Tyler Heaps

Personal information
- Date of birth: April 21, 1991 (age 35)
- Height: 5 ft 10 in (1.78 m)
- Position: Defender

Team information
- Current team: San Diego FC (sporting director)

Youth career
- Bangu Tsunami
- Minnesota Thunder Academy

College career
- Years: Team / Apps / (Gls)
- 2009: North Park Vikings / – / (–)
- 2010–2012: Augsburg Auggies / 57 / (1)

Senior career*
- Years: Team / Apps / (Gls)
- 2014: Minnesota United Reserves / – / (–)

Managerial career
- 2014–2015: Saint Katherine Firebirds (assistant)
- 2016–2021: United States Soccer Federation (manager of analytics and research)
- 2021–2023: AS Monaco (head of analytics)
- 2023: Right to Dream Academy (head of recruitment and insight)
- 2024–: San Diego FC (sporting director)

= Tyler Heaps =

American soccer executive (born 1991)

Tyler Heaps (born April 21, 1991) is an American soccer executive and former player who is the sporting director of Major League Soccer club San Diego FC. Heaps played college soccer for the North Park Vikings and the Augsburg Auggies before spending a stint with the Minnesota United Reserves. He has previously worked as the head of analytics for the United States Soccer Federation and AS Monaco, and as the head of recruitment and insight for the Right to Dream Academy.

== Early life ==
Heaps grew up in the eastern part of Saint Paul, Minnesota, as the youngest of five children raised by single mother Paula Heaps. Money was often tight in the Heaps household, with Heaps having to work concessions at Minnesota Twins games as a child alongside his mother in order to collect enough money for club soccer. He first joined Bangu Tsunami FC before eventually switching to the Minnesota Thunder Academy. Heaps attended DeLaSalle High School, where he was an all-conference honoree in each of his four years of soccer. He also spent two years playing football, two years participating in track and three years playing basketball. He graduated as a member of the National Honor Society.

== College career ==
Heaps started playing college soccer for the North Park Vikings in Chicago. He transferred to Augsburg University ahead of the 2010 season and spent the remaining three years of his collegiate career as a defender for the Auggies. After playing 21 games in his first year with the Auggies, he made 18 appearances in each of his junior and senior seasons. As a senior in 2012, he recorded Augsburg career-highs for himself in both goals and assists. He also departed from the program with one set of Academic All-MIAC honors.

== Club career ==
In 2014, Heaps played for the Minnesota United Reserves in the National Premier Soccer League. At the same time, he took a job as an assistant coach for the Saint Katherine Firebirds soccer team. Heaps balanced both his Minnesota United and Saint Katherine responsibilities with working a day job in the finance industry. He ended his playing career after one season.

== Executive career ==
The United States Soccer Federation hired Heaps in 2016, joining the organization's burgeoning analytics department. Heaps had been previously inspired to the field of analytics after viewing the film Moneyball. He eventually rose to become the USSF's head of analytics, working with both the United States men's national team and women's national team; part of his responsibilities included coding and building player evaluation algorithms. He was an analyst for the women's national team that won the 2019 FIFA Women's World Cup. He spent a total of five years with the USSF before departing in 2021.

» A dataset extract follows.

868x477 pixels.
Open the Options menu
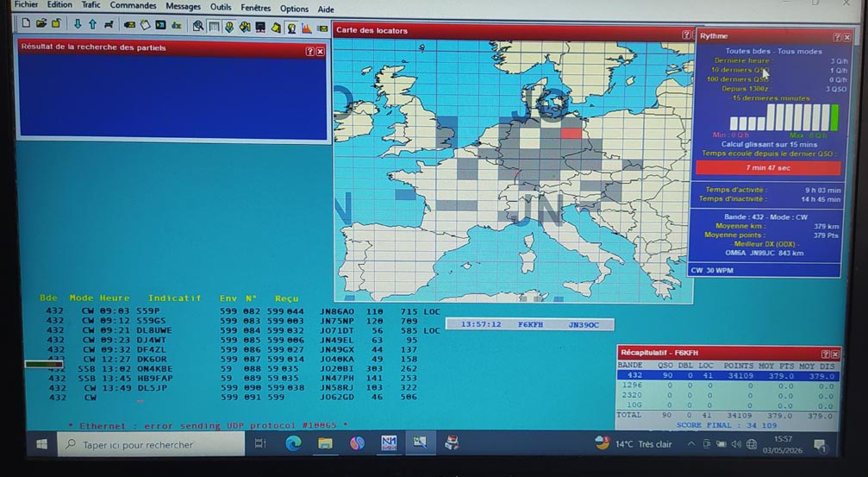[294, 9]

Heaps then spent three seasons as the head of analytics for French Ligue 1 club AS Monaco, working to improve Monaco's recruitment, performance and sporting strategy systems. His efforts helped the club twice qualify for the UEFA Europa League and end the 2021–22 season in third place despite having finished in 17th the year prior.

In 2023, Heaps joined the Right to Dream Academy youth development system. In his sole year at Right to Dream, he worked as the head of recruitment and insight and helped build FC Nordsjælland's first-team recruitment strategy.

On August 15, 2024, Major League Soccer expansion club San Diego FC (also connected to the Right to Dream Academy) announced the appointment of Heaps as the club's sporting director and general manager. Heaps, 33 years old at the time of his hiring, became the youngest sporting director in the MLS. He proceeded to orchestrate the construction of San Diego FC's inaugural roster and soccer operations department, including the appointment of head coach Mikey Varas. Under Heaps' leadership, San Diego FC set league records for points and victories and advanced to the conference final in its first season. In February 2026, Heaps signed a three-year contract extension with the club, lasting until 2029.

== Personal life ==
Heaps graduated from Augsburg University with a major in mathematics and minor in computer science. He had initially planned on studying chemistry, but soon discovered a dislike for the subject and switched majors.

He is married to Lindsey Heaps (formerly Horan), midfielder and captain for the United States women's national soccer team. They met when he was an employee of US Soccer and had to fill in as a player during a USWNT training session. The couple announced their engagement in June 2023 before getting married in Colorado in December of the following year.